The security breach notification laws, however, tend not to address the allocation of liability and costs between the service provider and its own customer. These issues are deemed better suited to be addressed in the related services agreement, where the parties can allocate the burden through appropriate negotiations. In this case, it is important for a company and its service provider to agree in advance and in writing on the respective roles of the parties, such as the obligation for the service provider to report the breach to the company and the time frame for such reporting. The contract should also identify the respective responsibilities for the costs of responding to the breach, notifying the affected individuals, reissuing credit cards or changing locks and keys, as well as indemnification obligations.

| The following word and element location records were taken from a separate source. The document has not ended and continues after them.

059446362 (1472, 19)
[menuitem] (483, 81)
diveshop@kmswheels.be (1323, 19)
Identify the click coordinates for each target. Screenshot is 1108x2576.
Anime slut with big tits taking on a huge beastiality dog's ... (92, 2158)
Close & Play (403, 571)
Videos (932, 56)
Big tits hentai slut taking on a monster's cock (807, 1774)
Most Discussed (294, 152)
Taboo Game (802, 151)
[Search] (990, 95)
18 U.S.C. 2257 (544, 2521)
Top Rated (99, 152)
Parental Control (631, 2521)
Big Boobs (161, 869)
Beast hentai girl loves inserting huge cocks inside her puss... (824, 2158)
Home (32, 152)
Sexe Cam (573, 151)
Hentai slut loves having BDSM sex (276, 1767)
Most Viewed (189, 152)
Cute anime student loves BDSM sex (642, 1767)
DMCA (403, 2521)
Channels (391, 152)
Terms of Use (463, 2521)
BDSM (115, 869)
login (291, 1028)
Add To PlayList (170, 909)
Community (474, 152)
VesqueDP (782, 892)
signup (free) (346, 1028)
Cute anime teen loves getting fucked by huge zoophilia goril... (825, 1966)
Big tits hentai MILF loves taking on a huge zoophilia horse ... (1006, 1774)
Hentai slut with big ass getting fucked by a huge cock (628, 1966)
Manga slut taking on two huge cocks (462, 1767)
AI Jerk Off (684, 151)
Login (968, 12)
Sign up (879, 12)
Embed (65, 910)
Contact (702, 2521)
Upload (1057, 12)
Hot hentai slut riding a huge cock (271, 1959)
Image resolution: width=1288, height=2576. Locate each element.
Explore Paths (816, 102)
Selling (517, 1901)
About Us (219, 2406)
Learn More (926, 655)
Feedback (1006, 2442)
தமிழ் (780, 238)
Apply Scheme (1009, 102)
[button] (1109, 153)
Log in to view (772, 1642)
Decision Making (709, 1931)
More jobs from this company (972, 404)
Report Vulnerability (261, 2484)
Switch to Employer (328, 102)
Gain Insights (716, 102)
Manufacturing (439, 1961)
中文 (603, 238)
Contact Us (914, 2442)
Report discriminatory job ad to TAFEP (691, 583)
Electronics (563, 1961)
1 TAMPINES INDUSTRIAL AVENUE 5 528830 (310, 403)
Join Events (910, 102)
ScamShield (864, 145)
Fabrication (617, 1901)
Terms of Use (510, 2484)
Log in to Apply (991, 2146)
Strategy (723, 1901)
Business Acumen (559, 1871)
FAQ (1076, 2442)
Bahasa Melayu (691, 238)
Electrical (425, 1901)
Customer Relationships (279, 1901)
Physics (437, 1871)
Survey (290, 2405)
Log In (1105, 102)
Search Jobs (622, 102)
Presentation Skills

Responding to a breach of security and addressing the consequences of a breach of security can be very expensive, as discussed above. A company that intends to hire a service provider that will receive access to personal data should conduct appropriate due diligence to evaluate the security measures used by the proposed service provider and its ability to identify and respond to a breach. It must also ensure that its contracts with the selected service providers anticipate the occurrence of a breach. Contract provisions can be developed to address the service provider’s responsibilities. These provisions could address, for example: the obligation to develop and maintain a security incident response plan; the time frame for notifying the customer of the occurrence of the breach; a commitment to cooperate with the customer in analyzing and assessing the likely consequences of the breach; the obligation to promptly mitigate the effects of the breach; or the financial liability for the cost and expenses stemming from the response to the breach.
Conclusion
Security breach disclosure laws have provided individuals with the important benefit of having the right to receive information about matters of high significance to them, and some help to attempt to prevent certain forms of identity theft. It is encouraging to see that, throughout the world, nations are adopting security breach notification laws.
However, as these laws come into effect, entities subject to these laws are struggling to understand the minefield ahead of them and the many nuances that make the security breach notification world such a complex and ever changing mosaic. The significant discrepancies between the security breach disclosure laws, globally, create a substantial challenge to companies that do business in multiple jurisdictions.
The collective experience of 13 years of compliance with security breach disclosure laws in different parts of the world and the lessons learned from observing the different regimes should help the creation of better laws and guidelines or the revision of existing ones in order to develop a more efficient and sensible regime that achieves the reasonable protection of individuals without burdening covered entities with excessive compliance costs.